I don’t have to tell you that men like yellow.  Chris Martin already has (though admittedly, some of those lyrics boggle my mind).  So did that guy who likes those teenie weenie yellow polka dot bikinis.  It also doesn’t take a rocket scientist to know that if you walk into a room wearing yellow, you’re going to turn some heads, many of them male.

In some ways, the yellow thing is an easy one to crack.  Perhaps it’s yellow, the colour of the sun and its warmth, or a smiley emoticon and its joy, that speaks to what most men desire in a woman:  ease, happiness, batted eyed approval – simplicity.

Once in a San Francisco gift shop, I saw a coffee mug for sale with an image of Marilyn Monroe on it accompanied by a sign that said ‘pour yourself into me’ and I’ll use this to make my point. Maybe it’s no coincidence that Marilyn’s legendary blonde hair also makes us think of yellow. Maybe, more broadly, many men are seeking vessels into which they pour themselves.
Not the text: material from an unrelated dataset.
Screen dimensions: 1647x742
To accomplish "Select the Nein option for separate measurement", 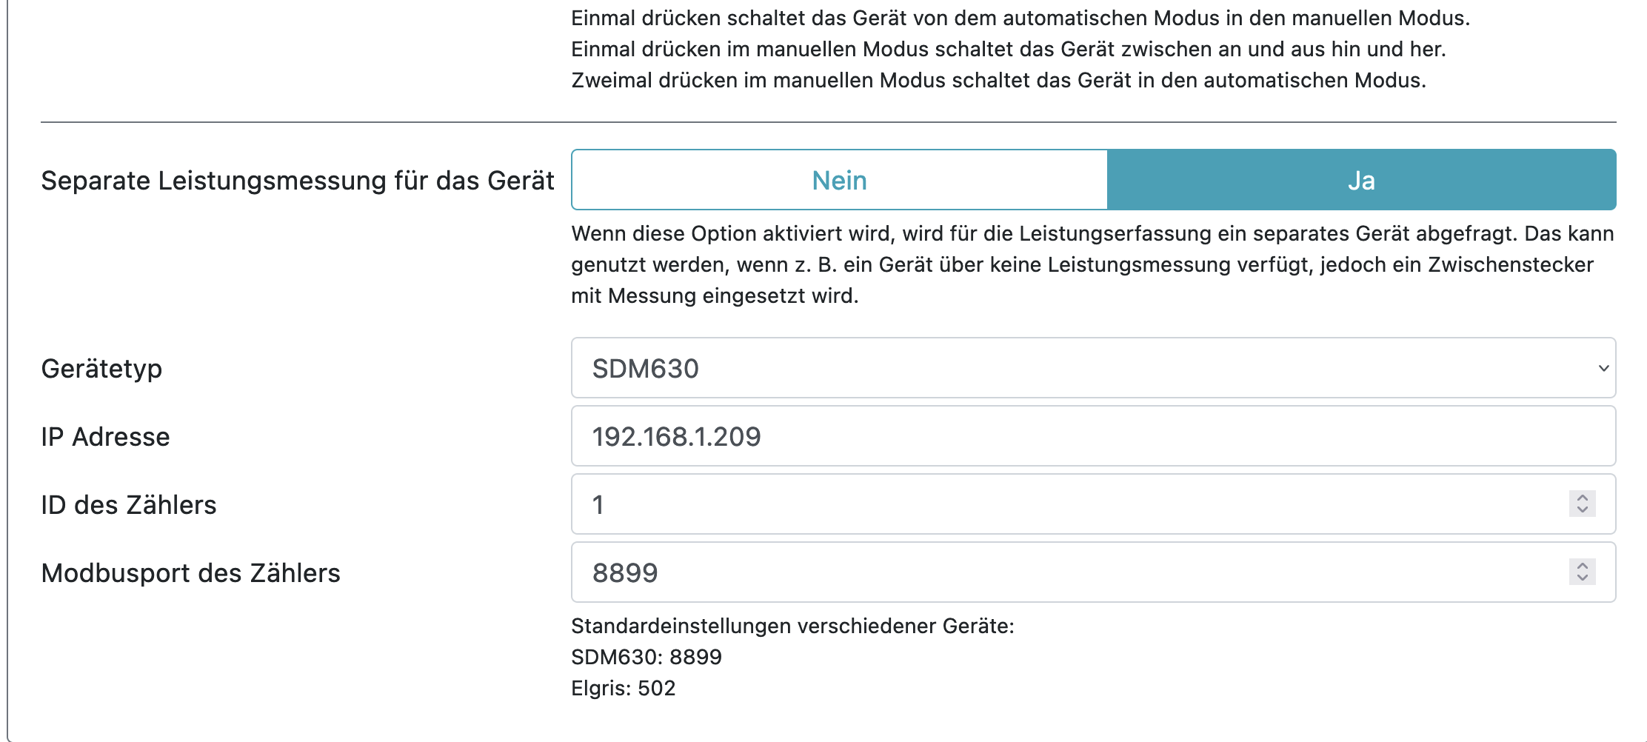I will pyautogui.click(x=839, y=180).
I hear you asking: ‘Isn’t this counter to what you wrote in your red lipstick post, Soho?  That bit about men wanting to take women on?’
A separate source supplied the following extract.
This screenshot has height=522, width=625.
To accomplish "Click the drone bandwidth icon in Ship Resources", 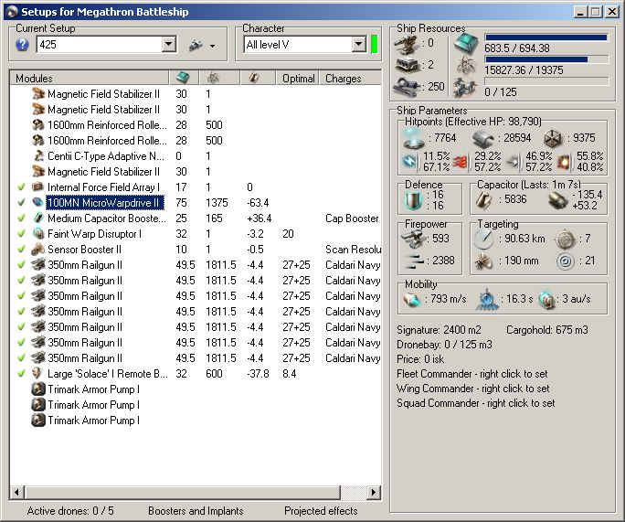I will [x=465, y=88].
Uh. Yes.  A reader who I deeply admire and respect read that post.  She said she liked it, but she didn’t agree with it.  She said that ‘men want to fuck a woman who wears red lipstick, but they don’t want to do the school run with her.’ I may not agree in full, but I do see her point – a point that brings us back to yellow.

Yellow is not only optimistic, it’s gentle – it espouses no political affiliations, claims to colour no US states and is a sartorial non-participant in the battle of the sexes.  I wonder if men see yellow and subconsciously fast-forward to dinner in the garden, a hand-delivered gin and tonic and a life of ease.  The girl you bring home to mum and dad wears yellow. So does that beautiful bride. So it ends in the school run, but not in baggy elastic waisted things.  I reckon that yellow has yummy mummy potential.

In saying all this, yellow turns out to be a surprisingly complex character.  Psychologists say that while it reminds us of all things bright and cheery, it also fatigues the eye and makes us feel tense.

Ain’t that just a clever little allegory for men and women?  Men want their women to be happy, attention-getting and easier on the eye and yet that slight sense of unease underlies what appear to be the most enduring relationships. Is it that complexity trumps simplicity after all?

Brad? Angie? Care to weigh-in?  You can borrow my red lipstick when you do.